People from all parts of the city on the D-Day converged into in my birth burg. They occupied every open space, rooftops, balconies and windows of all houses on the two sides of the roads. We also got our quota of guests, mostly women, some known and some unknown. The children would sit on the windows much before elders could occupy them. The carnival would arrive near our home by about eleven.
I was amazed at people’s discipline on this day. No sooner the police contingent heading the carnival reached in our locality people on their own made way for the procession. The police contingent was followed by army in olive green with 303 rifles slinging from their shoulders- perhaps these were the soldiers of Kashmir militia. These contingent were, accompanied by armed police detachments, companies of fire services and contingents of scouts from some premier schools of the city. These would be followed by bagpipers and drum beaters draped in red and blue uniforms- I had a special admiration for the police band for its lilting tunes and turbans that carried a royal touch about them. The police band was followed by school bands- some in green, some in yellow and some in red costumes. The police band was followed by specially made truck festooned with fresh flowers. On this truck fitted megaphone stood the then Prime Minister of the state by Bakshi Ghulam Muhammad flanked by his cabinet colleagues and party leaders. A short-statured person, Abdul Gaffar Bhat raised slogans in support of the Prime Minister. This truck was followed by another truck filled with supporters of the Prime Minister.

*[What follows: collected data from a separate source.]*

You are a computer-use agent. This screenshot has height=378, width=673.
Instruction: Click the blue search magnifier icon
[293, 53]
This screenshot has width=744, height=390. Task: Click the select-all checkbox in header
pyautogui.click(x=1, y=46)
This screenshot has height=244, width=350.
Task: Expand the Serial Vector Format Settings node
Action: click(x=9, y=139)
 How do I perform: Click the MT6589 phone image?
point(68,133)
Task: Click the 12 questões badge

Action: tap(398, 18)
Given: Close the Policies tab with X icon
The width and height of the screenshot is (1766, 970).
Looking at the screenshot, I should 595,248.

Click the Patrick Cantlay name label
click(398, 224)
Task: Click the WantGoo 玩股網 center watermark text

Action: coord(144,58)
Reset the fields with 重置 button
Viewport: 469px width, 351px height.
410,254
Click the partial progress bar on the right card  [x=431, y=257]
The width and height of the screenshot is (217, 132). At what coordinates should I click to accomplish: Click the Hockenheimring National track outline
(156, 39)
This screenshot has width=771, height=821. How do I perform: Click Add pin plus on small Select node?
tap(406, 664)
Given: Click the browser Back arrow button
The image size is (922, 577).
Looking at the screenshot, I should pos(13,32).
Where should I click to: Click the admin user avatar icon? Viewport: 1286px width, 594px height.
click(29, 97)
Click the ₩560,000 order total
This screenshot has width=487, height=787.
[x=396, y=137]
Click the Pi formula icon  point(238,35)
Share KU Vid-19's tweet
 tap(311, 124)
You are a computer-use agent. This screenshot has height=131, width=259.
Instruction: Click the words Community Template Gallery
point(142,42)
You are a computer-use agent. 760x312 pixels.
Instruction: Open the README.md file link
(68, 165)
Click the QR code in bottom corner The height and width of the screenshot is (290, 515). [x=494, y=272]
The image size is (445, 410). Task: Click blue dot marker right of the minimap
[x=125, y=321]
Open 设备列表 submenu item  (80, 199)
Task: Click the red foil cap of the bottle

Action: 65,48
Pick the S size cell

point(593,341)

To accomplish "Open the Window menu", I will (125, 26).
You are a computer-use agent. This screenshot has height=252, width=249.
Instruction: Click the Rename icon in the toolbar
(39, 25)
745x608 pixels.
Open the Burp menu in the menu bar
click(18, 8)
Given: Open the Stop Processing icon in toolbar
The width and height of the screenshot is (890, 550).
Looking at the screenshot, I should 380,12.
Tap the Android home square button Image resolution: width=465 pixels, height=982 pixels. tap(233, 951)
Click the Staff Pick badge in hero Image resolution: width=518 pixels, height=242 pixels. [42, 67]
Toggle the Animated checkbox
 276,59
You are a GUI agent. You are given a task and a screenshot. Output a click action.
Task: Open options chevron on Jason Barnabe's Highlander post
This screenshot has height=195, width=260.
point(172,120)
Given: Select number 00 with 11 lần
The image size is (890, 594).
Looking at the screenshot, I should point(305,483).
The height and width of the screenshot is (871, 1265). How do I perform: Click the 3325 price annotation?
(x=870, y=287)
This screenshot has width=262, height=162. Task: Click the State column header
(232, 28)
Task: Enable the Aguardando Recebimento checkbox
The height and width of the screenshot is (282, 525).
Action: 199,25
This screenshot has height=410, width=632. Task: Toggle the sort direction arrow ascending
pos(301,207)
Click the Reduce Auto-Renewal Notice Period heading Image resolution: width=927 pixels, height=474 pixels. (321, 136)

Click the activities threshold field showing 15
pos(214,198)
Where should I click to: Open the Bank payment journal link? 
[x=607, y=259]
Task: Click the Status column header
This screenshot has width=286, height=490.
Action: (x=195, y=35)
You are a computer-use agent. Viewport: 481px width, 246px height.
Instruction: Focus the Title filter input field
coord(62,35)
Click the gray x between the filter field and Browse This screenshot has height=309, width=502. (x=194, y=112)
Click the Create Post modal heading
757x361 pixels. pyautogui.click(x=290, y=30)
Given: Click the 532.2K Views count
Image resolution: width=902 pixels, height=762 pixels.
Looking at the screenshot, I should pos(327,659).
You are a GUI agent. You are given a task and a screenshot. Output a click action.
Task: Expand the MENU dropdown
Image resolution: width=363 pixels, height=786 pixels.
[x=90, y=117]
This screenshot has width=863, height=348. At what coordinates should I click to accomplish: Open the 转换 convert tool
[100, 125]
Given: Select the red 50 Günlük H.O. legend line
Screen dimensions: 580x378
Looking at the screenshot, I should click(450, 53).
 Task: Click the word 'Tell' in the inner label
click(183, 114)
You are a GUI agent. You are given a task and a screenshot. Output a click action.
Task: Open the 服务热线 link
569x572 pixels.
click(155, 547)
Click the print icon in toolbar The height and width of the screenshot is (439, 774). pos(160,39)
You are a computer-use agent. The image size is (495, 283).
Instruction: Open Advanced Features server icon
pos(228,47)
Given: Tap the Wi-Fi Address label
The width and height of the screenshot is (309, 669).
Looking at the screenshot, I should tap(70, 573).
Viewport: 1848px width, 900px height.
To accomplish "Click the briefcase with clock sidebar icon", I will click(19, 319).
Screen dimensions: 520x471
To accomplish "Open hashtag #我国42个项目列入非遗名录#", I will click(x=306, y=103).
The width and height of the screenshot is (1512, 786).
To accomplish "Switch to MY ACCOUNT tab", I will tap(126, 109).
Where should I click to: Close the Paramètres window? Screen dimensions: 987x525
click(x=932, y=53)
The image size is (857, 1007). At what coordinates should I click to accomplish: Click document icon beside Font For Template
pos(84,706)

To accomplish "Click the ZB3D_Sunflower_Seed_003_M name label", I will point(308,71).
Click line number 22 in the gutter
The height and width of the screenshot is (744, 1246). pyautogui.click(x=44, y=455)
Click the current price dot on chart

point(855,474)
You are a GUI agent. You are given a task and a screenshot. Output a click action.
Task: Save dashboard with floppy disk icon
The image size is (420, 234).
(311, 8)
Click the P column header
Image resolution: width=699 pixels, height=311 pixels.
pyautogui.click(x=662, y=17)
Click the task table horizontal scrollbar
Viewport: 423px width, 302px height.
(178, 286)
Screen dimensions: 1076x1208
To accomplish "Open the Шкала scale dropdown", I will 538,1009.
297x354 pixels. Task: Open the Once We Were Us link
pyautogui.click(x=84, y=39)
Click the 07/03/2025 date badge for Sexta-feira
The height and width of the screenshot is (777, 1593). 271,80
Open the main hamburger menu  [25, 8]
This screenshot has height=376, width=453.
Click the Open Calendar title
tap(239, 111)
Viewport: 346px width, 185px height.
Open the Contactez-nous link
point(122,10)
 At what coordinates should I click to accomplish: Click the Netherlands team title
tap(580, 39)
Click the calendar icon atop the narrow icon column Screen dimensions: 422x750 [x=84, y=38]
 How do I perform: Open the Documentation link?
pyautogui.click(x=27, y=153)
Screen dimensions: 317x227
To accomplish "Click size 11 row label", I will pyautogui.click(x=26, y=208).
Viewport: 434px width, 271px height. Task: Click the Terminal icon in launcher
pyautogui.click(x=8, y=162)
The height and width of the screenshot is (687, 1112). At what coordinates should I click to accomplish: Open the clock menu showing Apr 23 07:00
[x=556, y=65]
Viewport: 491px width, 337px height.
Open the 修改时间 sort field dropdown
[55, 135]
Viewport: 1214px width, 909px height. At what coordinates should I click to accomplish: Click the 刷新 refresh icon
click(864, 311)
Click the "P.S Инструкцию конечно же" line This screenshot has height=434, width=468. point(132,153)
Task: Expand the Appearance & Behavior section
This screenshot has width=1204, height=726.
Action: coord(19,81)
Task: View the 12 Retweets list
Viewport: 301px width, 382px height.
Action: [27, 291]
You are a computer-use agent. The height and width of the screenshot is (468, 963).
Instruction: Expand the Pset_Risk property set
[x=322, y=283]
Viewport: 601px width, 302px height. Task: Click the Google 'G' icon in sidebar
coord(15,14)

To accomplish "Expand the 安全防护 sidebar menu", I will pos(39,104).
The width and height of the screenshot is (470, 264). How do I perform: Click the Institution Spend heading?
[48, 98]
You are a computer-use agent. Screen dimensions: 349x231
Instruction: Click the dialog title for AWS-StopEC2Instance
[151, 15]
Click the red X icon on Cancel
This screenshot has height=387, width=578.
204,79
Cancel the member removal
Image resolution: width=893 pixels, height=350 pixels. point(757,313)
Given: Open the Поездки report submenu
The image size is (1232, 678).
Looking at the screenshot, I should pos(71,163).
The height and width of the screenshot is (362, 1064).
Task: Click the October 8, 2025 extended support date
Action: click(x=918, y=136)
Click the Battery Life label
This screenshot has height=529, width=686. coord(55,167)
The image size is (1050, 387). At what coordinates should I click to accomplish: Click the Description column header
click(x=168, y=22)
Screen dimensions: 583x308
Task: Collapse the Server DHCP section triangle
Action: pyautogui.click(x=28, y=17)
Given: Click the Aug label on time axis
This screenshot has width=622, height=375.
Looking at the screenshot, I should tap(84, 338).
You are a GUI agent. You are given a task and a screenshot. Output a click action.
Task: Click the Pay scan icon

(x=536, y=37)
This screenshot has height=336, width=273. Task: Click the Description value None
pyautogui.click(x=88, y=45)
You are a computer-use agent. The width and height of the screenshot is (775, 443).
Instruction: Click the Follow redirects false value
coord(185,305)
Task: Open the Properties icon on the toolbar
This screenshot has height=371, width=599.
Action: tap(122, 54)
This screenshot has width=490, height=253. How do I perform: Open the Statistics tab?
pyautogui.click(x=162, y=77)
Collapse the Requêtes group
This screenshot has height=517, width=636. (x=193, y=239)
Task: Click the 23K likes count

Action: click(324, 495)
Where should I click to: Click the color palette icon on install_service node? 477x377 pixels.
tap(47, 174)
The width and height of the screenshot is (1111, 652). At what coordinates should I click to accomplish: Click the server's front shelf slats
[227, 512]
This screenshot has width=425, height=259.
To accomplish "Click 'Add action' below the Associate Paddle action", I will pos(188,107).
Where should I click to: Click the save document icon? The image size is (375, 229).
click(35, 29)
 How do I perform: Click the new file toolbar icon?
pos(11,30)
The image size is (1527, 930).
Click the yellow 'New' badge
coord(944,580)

The trucks would be flowed by groups of folk musicians, drum beaters and clarinet players. There was hardly a trade union or an association that was not a part of this carnival of flowers. The Kashmir Motor Driver Association would make its presence felt with its fully adorned buses with sazandars folk singers singing full throat on loudspeakers. A contingent of fully decorated tongas, a fully furnished boat placed on a hand-driven cart playing a famous song of film Shaheed, ‘Shaheed Kee Joo Mout Hai Qoum Kee Woh Hayat Hai” represented boatman’s association.
These were followed by a whole caravan of horse-driven carts with traditional men folk dancers dancing to the drum beats of folk musicians representing one or another association. Of all the troupes in the procession, I liked the group of the Municipal workers. Laced would wooden swords, they played “talawr-e- Jung” to the drum beats of their fellows. Some of these municipal workers performed like ace artisan and filled our hearts with joy.
On its arrival, while the Prime Minister, Bakshi laid flower wreaths on the tombstones, the police and other bands played martial tunes and soldiers, and armed police bowed their guns in salutation. After the wreath-laying ceremony was over, the State flag was hoisted amidst warlike music by the tidy uniformed bugle players.
It took about one and half hour to the procession to pass through our street. Towards the end, Prime Minister Bakshi Ghulam Mohammad would address the gathering at Mazar-i-Shuhdha.
N.B.
Besides, official ceremonies on this day, from 1964 onwards the Plebiscite Front and the Awami Action Committee took massive procession to the martyrs’ graveyard yard at Khoja Bazar- the Front started from the Mujahid Manzil in early hours of Morning and the Awami Action Committee from the Muslim Park in the afternoon. Notwithstanding working from different platforms both demanded Right to Self-Determination as guaranteed in UN resolutions.